@Shop-et-al wrote:
After all, everything we do has some risk for us. Our world is toxic! But we still live in it.... and we live despite consuming fast food on our own dime or as a shop.
Yes, but we take precautions with those risks too.

We wear seat belts and have laws against speeding and drunk driving so as to avoid unnecessary car deaths (or injuries). We use sunscreen when going out for long periods in the sunlight to avoid skin cancer and sunburn. etc. . .
Right now, I think we have to have a mask mandate (along with other measures), imho, to control the spread of COVID. It's not just protecting oneself (like wearing sunscreen), but protecting others around you too.
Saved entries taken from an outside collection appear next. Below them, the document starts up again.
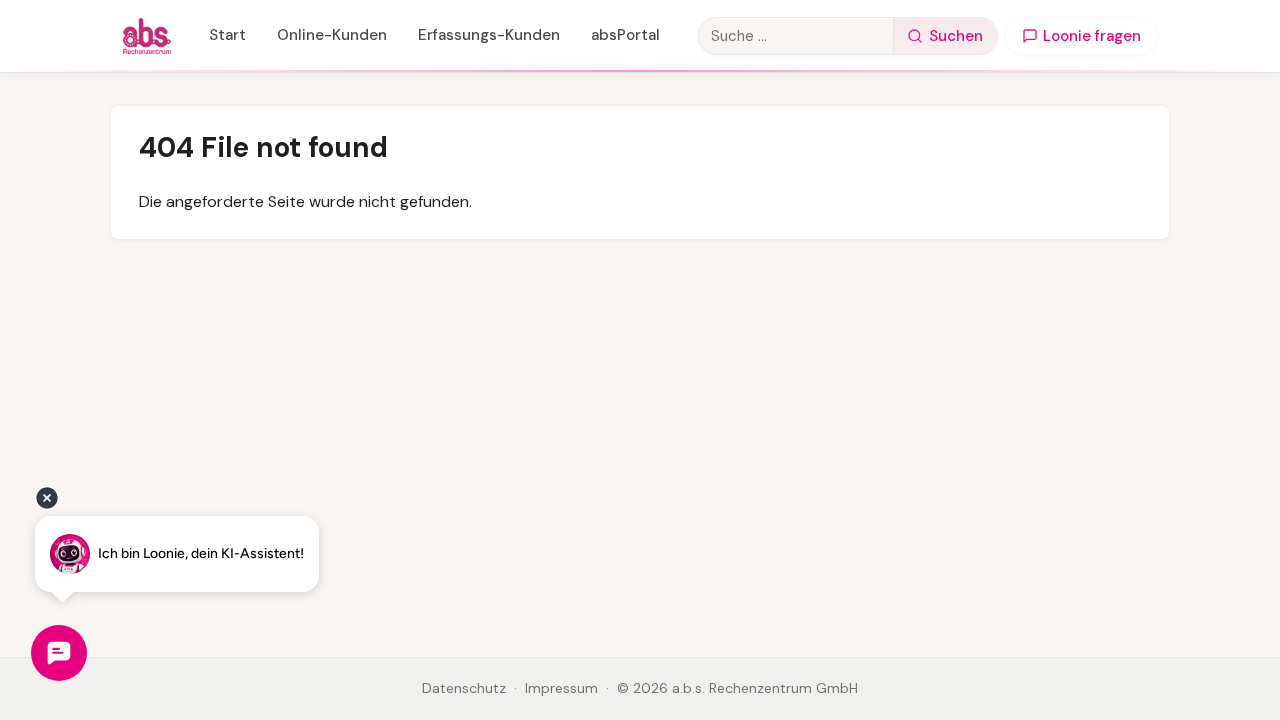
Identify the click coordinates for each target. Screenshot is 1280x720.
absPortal (625, 35)
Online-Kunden (332, 35)
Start (227, 35)
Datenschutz (464, 688)
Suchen (956, 36)
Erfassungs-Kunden (489, 35)
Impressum (561, 688)
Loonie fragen (1092, 36)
Even then (my state, for example, has a mask mandate), it seems restaurants could still be a danger spot.
Remember this chart?
Restaurant spending (particularly, in-person) is a predictor of lagged COVID cases, while more grocery store spending correlates with lower cases.
I think it's the nature of eating at a restaurant. You have to take your mask off usually to put food in your mouth. You're breathing and talking (with friends/family) and the respiratory droplets spewing out of you can get suspended in the air and circulated through the enclosed AC system. A draft of wind could carry it to the person next to you eating and they catch your COVID, because you're asymptomatic.
Take-out and delivery should be safer (although not 100%). Ultimately, I agree with you, Shopetal, on a certain amount of risks being inherent in all aspects of life. But, I think we haven't really done enough precautionary stuff yet in the U.S. to make me want to go eat out at a restaurant. Over 50% of Americans seem to feel the same way on eating out per the surveys/polls I've been posting.